- It’s been exactly one year since Theresa May triggered Article 50 and kick-started the Brexit process.
- Notable progress has been made on several key issues, but more notable is the number and scale of the problems still to be resolved.
- Business Insider’s Brexit timeline shows the already-tight two year schedule to negotiate the broad outline of a deal has become even tighter after a year of delays and fudged commitments.
LONDON — It’s been exactly one year since Theresa May triggered Article 50 and kick-started the Brexit process and now only one year remains until Britain is due to leave.
Notable progress has been made on several key issues. Negotiators in December thrashed out the terms of Britain’s separation from the EU — including the contentious issue of a £39 billion divorce bill — and in March this year they agreed the outline of a transition phase which will prevent Britain from crashing out of the EU without a deal.
However, many of the major obstacles to a smooth Brexit remain. With just a year to go until Brexit, May’s government have yet to fully explain how it ill fulfill its promise to:
- Avoid a hard Irish border
- Secure a tariff-free “customs partnership” with the EU that isn’t the customs union
- Make up for the damage caused to financial services by the loss of passporting
- Register 3.7 million European nationals in the space of two years
- Arrange a trade deal with a hostile Trump administration
May and her colleagues insist that solutions to all of these issues can be found in the next 12 months. But, as Business Insider’s Brexit timeline shows, the already-tight two year schedule to negotiate the broad outline of a deal has become even tighter after a year of delays and fudged commitments.
March 2018: “Nothing is agreed until everything is agreed”
Negotiators Michel Barnier and David Davis agreed at the European Council in March on a “large part” of the terms of an “implementation period.” That is a 20-month transition phase once Britain leaves the EU in March next year, during which the UK will be signed up to EU rules and regulations.
That agreement brought an end to “Phase 2” of the negotiations.
March to October 2018: Negotiation ping pong
However, agreeing on a “large part” means there are still major issues to be resolved. The EU’s favoured mantra is that “nothing is agreed until everything is agreed.” That means Brussels won’t sign off a transition deal until the UK will comes up with workable solutions to the Irish border issue, Gibraltar, and other contentious parts of the draft EU Withdrawal Bill that still haven’t been agreed. This is the tricky bit.

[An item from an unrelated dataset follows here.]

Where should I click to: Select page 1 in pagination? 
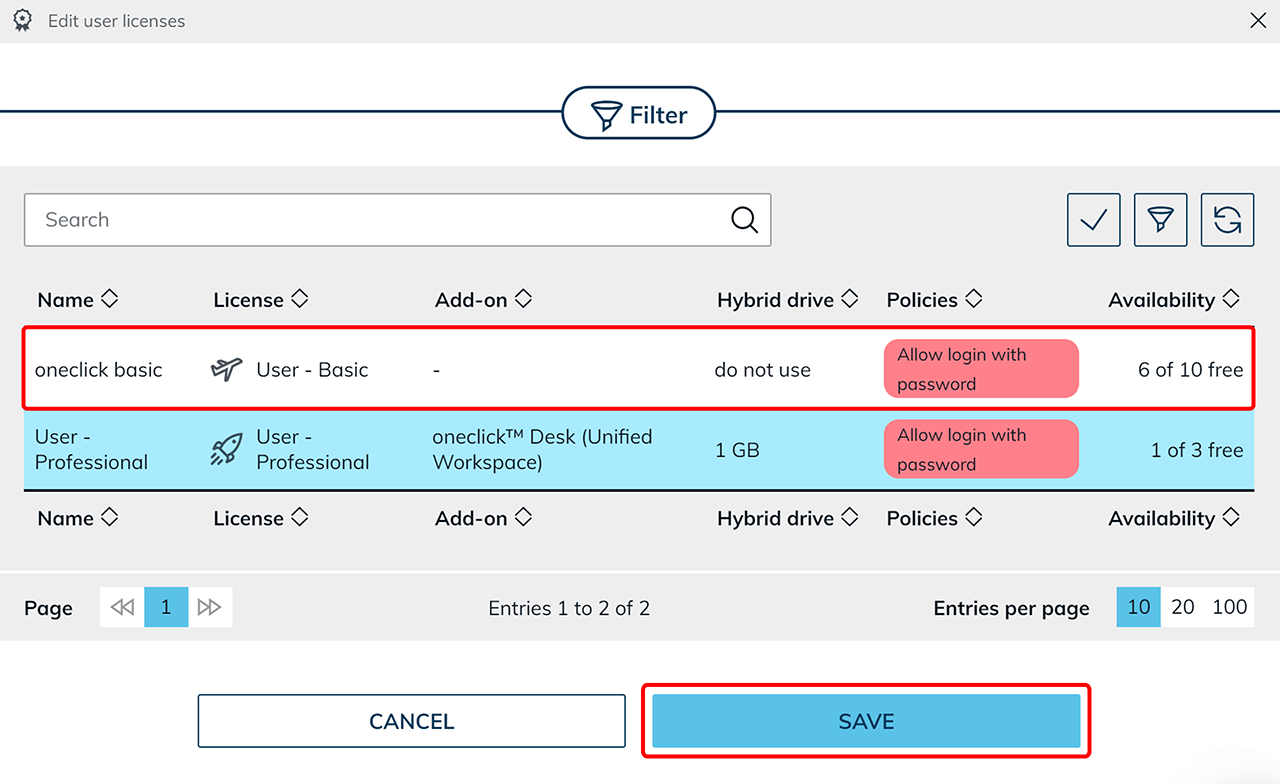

18 – 19 October 2018: The Very Important EU Summit
This is the biggest event in the Brexit calendar. The UK and EU hope to have ironed out all remaining issues by this point, so that they can agree on two things:
1. The Withdrawal Agreement, which sets out the legal terms of Britain’s divorce from the EU. Key features will include the £39 billion divorce payment (already agreed), a solution to avoid a hard border in Northern Ireland, and commitments on EU citizens’ rights.
2. A political declaration on the ‘framework for the future relationship.’ This will lay out the UK and EU’s ambitions for what their trading relationship will look like when Britain leaves. Principally, it will lay out the likely terms of a free-trade agreement, but will also touch on issues like security co-operation.
Autumn 2018: A “meaningful” vote?
The House of Commons needs to sign off a Brexit deal before Britain leaves the EU. It is unclear whether that will be before the EU council or after (government guidelines say it will be in October or November.)
Theresa May repeated her commitment to give parliament a “meaningful vote” on the Brexit deal. The real question that has bugged Brexit watchers for some time is whether the Conservative party’s slender majority in parliament could see rebel MPs block a deal in parliament.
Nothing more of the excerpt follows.